_Aim of the task_
Scan the records below for the line containing "This screenshot has height=596, width=1033." and the line containing "Task: Tap location". Copy both, plus every line between, exactly.

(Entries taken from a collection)
- - - -

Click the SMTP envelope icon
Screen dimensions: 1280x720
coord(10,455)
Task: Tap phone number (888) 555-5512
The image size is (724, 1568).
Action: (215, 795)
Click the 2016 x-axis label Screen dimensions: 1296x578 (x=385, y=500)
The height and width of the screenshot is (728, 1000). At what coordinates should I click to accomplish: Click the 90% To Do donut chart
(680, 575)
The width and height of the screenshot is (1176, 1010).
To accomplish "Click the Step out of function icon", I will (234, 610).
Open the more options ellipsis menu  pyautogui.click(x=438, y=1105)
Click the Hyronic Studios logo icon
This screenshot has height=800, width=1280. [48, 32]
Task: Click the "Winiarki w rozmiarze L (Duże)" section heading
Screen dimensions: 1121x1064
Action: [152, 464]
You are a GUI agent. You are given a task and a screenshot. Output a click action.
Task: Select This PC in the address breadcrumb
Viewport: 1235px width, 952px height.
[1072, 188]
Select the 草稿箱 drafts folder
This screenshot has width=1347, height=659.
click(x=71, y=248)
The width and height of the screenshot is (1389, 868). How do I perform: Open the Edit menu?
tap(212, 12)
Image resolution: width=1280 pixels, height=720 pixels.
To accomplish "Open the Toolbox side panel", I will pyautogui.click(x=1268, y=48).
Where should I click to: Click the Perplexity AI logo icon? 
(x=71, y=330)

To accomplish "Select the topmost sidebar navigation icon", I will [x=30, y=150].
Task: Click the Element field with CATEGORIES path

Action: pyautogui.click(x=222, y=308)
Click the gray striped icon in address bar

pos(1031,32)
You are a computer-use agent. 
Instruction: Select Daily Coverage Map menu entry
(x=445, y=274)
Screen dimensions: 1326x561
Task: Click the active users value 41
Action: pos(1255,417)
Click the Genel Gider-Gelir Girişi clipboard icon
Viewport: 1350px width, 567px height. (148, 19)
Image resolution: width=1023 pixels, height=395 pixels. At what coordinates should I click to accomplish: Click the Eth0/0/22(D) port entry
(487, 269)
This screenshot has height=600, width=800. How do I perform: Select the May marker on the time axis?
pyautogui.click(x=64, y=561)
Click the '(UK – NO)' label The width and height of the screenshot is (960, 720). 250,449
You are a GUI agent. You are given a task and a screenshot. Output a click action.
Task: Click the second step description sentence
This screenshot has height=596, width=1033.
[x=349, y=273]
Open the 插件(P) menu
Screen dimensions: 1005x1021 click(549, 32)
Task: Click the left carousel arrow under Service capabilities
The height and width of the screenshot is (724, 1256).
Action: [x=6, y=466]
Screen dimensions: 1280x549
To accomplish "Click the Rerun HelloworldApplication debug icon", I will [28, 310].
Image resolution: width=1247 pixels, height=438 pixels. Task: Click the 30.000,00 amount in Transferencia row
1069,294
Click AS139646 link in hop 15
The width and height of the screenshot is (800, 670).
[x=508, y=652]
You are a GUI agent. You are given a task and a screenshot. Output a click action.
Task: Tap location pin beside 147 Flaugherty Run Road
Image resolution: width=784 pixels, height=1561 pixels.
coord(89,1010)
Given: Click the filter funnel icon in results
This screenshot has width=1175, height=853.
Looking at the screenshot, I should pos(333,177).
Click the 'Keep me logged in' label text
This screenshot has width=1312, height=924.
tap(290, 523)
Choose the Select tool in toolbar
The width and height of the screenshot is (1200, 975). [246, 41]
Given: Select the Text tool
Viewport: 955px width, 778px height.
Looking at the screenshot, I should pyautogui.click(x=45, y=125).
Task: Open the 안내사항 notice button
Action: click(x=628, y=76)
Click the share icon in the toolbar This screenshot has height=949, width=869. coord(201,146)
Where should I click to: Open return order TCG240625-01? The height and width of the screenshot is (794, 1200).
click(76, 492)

- - - -

_Answer to the problem_
This screenshot has height=596, width=1033.
[x=349, y=273]
Open the 插件(P) menu
Screen dimensions: 1005x1021 click(549, 32)
Task: Click the left carousel arrow under Service capabilities
The height and width of the screenshot is (724, 1256).
Action: [x=6, y=466]
Screen dimensions: 1280x549
To accomplish "Click the Rerun HelloworldApplication debug icon", I will [28, 310].
Image resolution: width=1247 pixels, height=438 pixels. Task: Click the 30.000,00 amount in Transferencia row
1069,294
Click AS139646 link in hop 15
The width and height of the screenshot is (800, 670).
[x=508, y=652]
You are a GUI agent. You are given a task and a screenshot. Output a click action.
Task: Tap location pin beside 147 Flaugherty Run Road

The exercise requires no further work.